* WORK ORDER
Look through the lines below for the word "checkbox", and copy every line that has it.

Dataset entries
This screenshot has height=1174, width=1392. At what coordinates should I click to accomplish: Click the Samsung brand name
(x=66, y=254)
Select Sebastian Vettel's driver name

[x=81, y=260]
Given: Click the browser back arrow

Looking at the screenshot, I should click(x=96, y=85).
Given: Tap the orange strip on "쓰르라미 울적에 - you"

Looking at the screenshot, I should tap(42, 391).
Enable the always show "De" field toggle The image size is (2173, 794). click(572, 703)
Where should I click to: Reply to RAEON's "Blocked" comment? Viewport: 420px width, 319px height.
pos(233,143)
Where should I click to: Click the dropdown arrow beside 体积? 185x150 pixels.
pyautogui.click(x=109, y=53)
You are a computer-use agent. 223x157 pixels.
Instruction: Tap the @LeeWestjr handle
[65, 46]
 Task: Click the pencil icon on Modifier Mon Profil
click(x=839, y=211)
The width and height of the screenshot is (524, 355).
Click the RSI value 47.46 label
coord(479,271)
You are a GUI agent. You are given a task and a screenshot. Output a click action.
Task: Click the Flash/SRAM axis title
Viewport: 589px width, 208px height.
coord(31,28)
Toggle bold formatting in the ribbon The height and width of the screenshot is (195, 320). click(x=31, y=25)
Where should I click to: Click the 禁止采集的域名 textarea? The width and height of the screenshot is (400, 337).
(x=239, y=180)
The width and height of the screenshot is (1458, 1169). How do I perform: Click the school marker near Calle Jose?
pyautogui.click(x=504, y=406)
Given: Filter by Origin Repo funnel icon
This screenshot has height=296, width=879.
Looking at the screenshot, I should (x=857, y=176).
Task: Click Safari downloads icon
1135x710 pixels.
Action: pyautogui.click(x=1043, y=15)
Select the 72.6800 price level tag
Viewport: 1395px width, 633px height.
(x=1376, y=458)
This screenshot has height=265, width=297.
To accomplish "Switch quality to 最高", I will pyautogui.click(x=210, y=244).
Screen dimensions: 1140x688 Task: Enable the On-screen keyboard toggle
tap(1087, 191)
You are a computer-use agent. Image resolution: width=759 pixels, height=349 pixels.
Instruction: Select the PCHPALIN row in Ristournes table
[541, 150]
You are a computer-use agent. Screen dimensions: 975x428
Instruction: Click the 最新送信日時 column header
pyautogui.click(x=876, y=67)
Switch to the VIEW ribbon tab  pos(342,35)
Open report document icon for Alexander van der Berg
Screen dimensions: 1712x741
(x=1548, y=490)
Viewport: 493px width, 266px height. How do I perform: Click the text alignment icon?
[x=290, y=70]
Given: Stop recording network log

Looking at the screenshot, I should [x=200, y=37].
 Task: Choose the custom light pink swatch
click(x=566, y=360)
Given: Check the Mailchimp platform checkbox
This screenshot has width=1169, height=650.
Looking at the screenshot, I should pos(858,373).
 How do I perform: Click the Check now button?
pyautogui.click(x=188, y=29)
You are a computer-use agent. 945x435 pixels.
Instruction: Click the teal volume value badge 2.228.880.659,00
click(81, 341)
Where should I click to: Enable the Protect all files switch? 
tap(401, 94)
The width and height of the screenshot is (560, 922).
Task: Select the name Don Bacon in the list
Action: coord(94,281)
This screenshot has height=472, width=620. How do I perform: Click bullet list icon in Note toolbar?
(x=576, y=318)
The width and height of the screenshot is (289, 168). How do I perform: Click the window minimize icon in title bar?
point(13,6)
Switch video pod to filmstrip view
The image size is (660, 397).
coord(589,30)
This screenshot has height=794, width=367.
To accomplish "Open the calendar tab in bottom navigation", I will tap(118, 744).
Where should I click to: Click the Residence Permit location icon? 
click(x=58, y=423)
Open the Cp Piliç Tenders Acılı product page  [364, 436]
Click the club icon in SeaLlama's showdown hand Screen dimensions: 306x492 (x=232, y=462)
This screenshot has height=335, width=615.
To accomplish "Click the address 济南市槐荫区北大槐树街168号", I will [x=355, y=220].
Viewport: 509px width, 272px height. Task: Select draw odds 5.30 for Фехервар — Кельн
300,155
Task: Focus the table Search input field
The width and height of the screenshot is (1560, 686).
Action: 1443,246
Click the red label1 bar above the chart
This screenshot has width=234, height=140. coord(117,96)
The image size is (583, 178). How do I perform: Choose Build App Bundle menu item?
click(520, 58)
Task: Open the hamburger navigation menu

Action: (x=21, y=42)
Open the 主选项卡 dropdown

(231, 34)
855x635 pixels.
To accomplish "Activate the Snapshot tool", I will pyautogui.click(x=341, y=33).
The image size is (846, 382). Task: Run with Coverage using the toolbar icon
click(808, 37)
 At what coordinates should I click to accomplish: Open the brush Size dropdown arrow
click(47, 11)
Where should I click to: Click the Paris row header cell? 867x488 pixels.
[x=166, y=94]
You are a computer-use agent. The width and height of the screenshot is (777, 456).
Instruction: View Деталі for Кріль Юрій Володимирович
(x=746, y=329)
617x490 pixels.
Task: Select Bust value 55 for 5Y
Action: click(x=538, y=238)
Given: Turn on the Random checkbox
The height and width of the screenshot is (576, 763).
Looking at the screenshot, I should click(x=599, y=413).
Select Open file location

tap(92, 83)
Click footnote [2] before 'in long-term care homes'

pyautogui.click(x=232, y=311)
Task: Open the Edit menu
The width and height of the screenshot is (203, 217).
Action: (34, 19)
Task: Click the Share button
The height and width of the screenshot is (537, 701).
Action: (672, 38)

* EXPECTED ANSWER
Given: Check the Mailchimp platform checkbox
Given: Turn on the Random checkbox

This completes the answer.